2. Increase awareness of Medicaid among dental providers and improve the program’s coverage, benefits, and operations for providers and the communities served.

By providing targeted education and training to dental providers, state Medicaid programs can ensure that more providers are informed about Medicaid policies, covered services, and reimbursement processes. In addition, streamlining administrative tasks and clarifying program benefits enables the workforce to focus on delivering care, maximizing their impact in addressing the oral health needs of Medicaid enrollees.

For instance, the Missouri Coalition for Oral Health partnered with the state’s dental association and Medicaid program to increase dental provider enrollment through a coordinated media campaign that educated providers on: (1) the value of becoming a Medicaid provider, including information on a recent rate increase; (2) awareness of the patient population and their needs, including breaking down misconceptions and myths; and (3) available provider support, including a step-by-step walkthrough of how to enroll. The campaign resulted in 184 additional providers enrolling in the Medicaid program. Efforts like these strengthen the connection between providers and communities, ensuring better access to comprehensive care.

3. Encourage strategic coordination of oral health priorities across a broad coalition of stakeholders to tackle related workforce issues.

Structural barriers, including policy fragmentation, different funding streams, and educational/professional silos, among other factors, isolate oral health stakeholders from the broader health care system. Collaboration among policymakers, Medicaid programs, providers, health plans, educational institutions, and community organizations can align goals of oral health workforce-focused efforts. By uniting around shared priorities, stakeholders can galvanize their combined resources and knowledge base to better target efforts to address workforce shortages and improve access to comprehensive oral health care for communities that have been historically underserved, including Medicaid populations.
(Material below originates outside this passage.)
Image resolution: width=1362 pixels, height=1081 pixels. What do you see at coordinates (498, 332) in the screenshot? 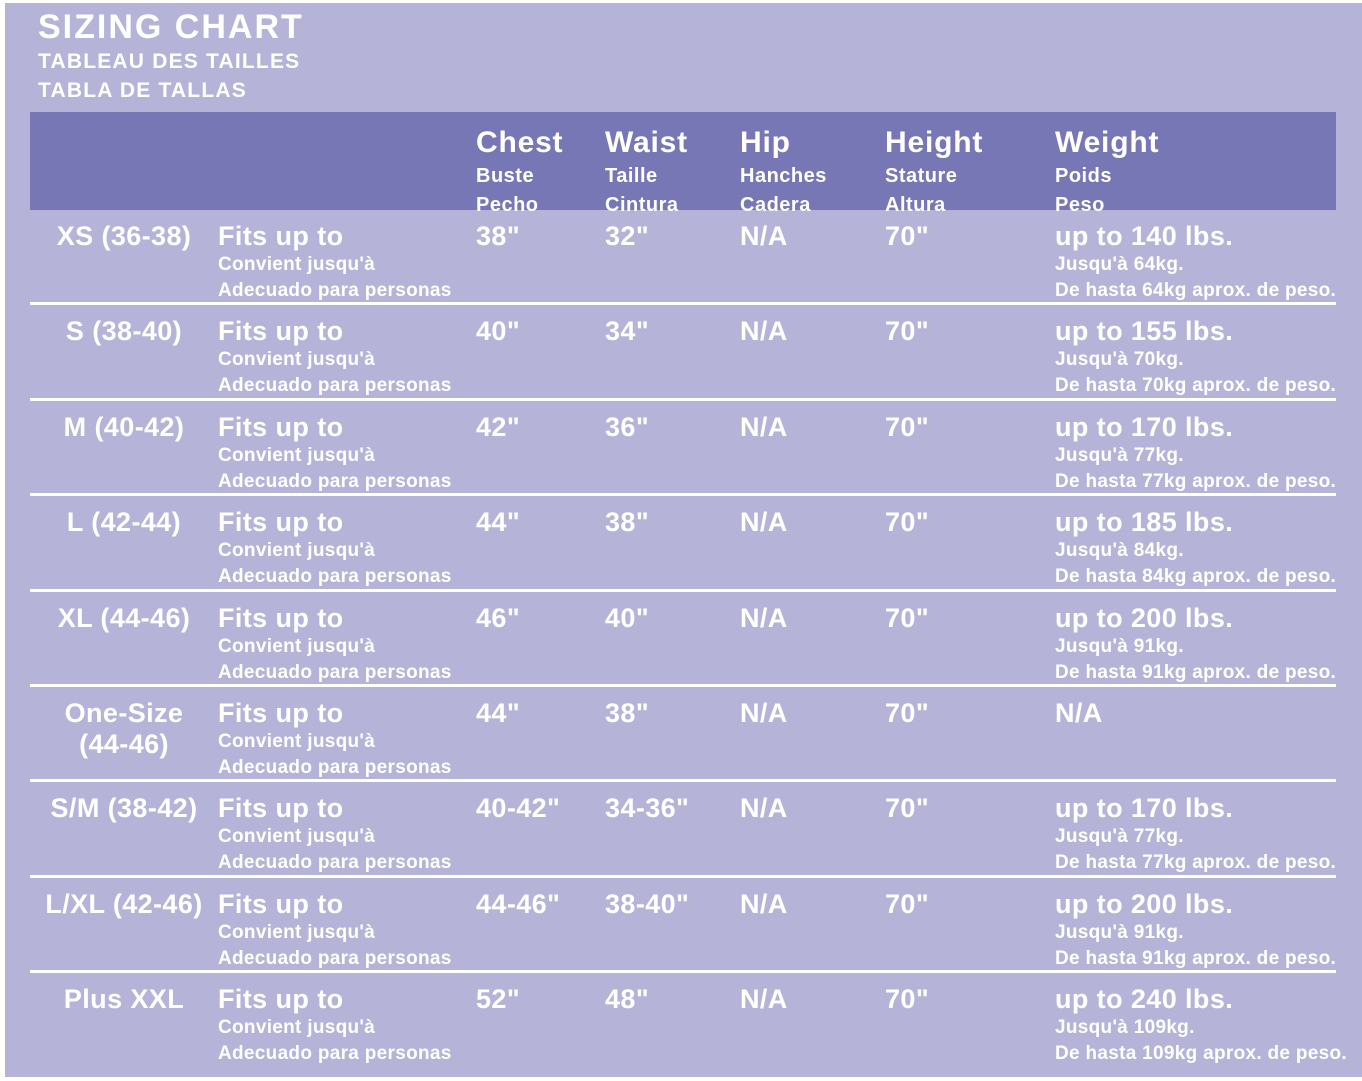
I see `chest-value: 40"` at bounding box center [498, 332].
For example, the Future of Public Oral Health Workforce Workgroup, convened by Virginia Health Catalyst, brings together stakeholders to ensure the state’s oral health workforce meets the needs of all Virginians by: (1) supporting the current workforce to promote resilience and reduce burnout; (2) maximizing the existing workforce to ensure team-based, patient-centered care; and (3) investing in the future workforce.
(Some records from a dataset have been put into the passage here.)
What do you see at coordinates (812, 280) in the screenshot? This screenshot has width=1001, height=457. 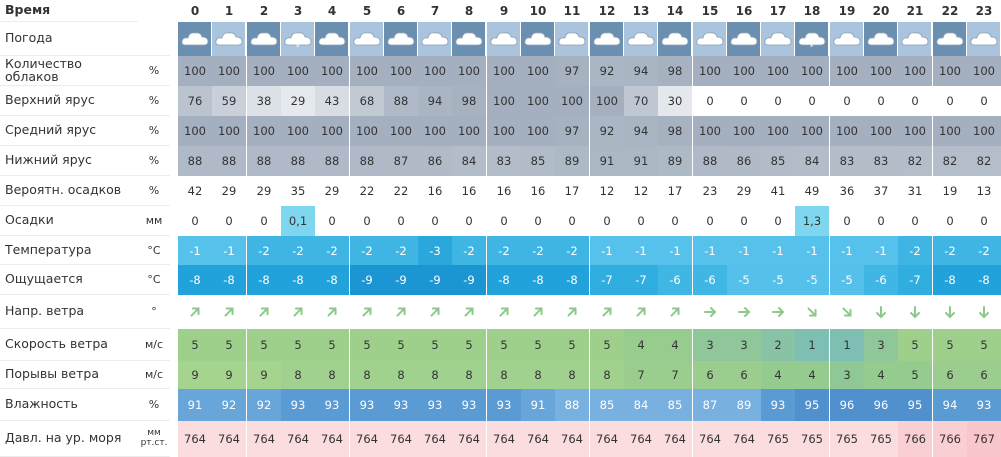 I see `feels-cell: -5` at bounding box center [812, 280].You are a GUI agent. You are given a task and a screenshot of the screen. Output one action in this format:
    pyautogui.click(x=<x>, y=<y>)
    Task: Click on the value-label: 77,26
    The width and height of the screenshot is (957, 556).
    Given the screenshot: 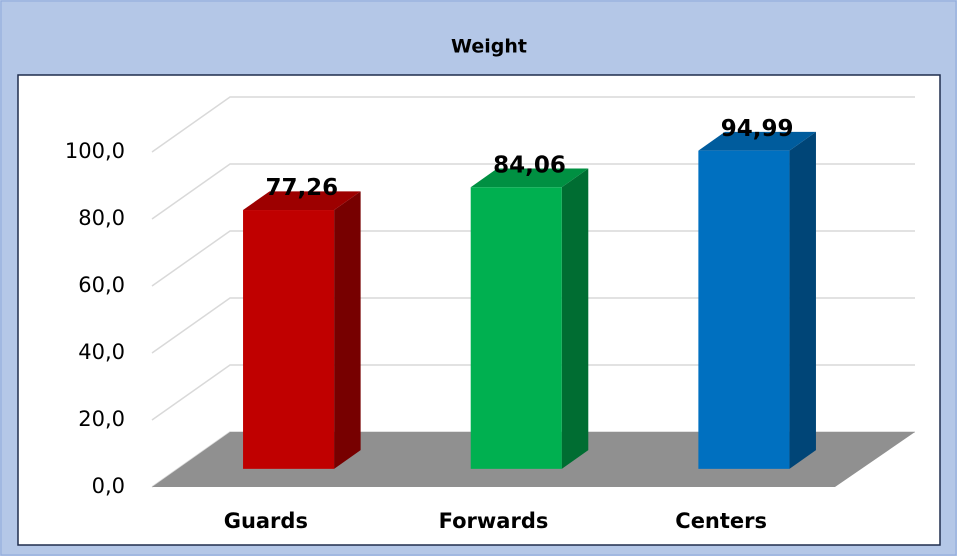 What is the action you would take?
    pyautogui.click(x=302, y=188)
4. Build a pipeline of engaged providers through creative solutions.

Integrating Medicaid education and opportunities to serve the population into professional training programs for dental providers could help future clinicians understand the Medicaid program’s critical role in providing oral health care, increasing access to care, and building provider confidence in serving the Medicaid population.

Dental schools already play a crucial role in their communities by improving access to oral health care services. In 2021 and 2022, 37 percent of patients served by dental school students and faculty were covered by public insurance, compared to nine percent of patients within private practices. Some states, including New York and Delaware, require dentists to complete a one-year postgraduate residency in a community-based setting to receive their dentist licensure. By fostering a deeper understanding of the Medicaid program and engagement with its members early in their careers, providers may be more likely to participate in the program. Empowering the existing and future workforce with clinical opportunities and a clear understanding of Medicaid’s mission can foster greater provider engagement and help build trust within the communities served.

Conclusion

There are emerging themes from Medicaid programs and their partners across the country that are strengthening the oral health workforce to better address the health care needs of individuals served by Medicaid. Other states can benefit from these lessons to contribute to a thriving oral health workforce within their communities by: (1) expanding who can participate as providers and supporting providers to work at the top of their license; (2) improving awareness and operations of Medicaid programs; (3) coordinating priorities among a coalition of stakeholders; and (4) building a pipeline of engaged providers through creative solutions.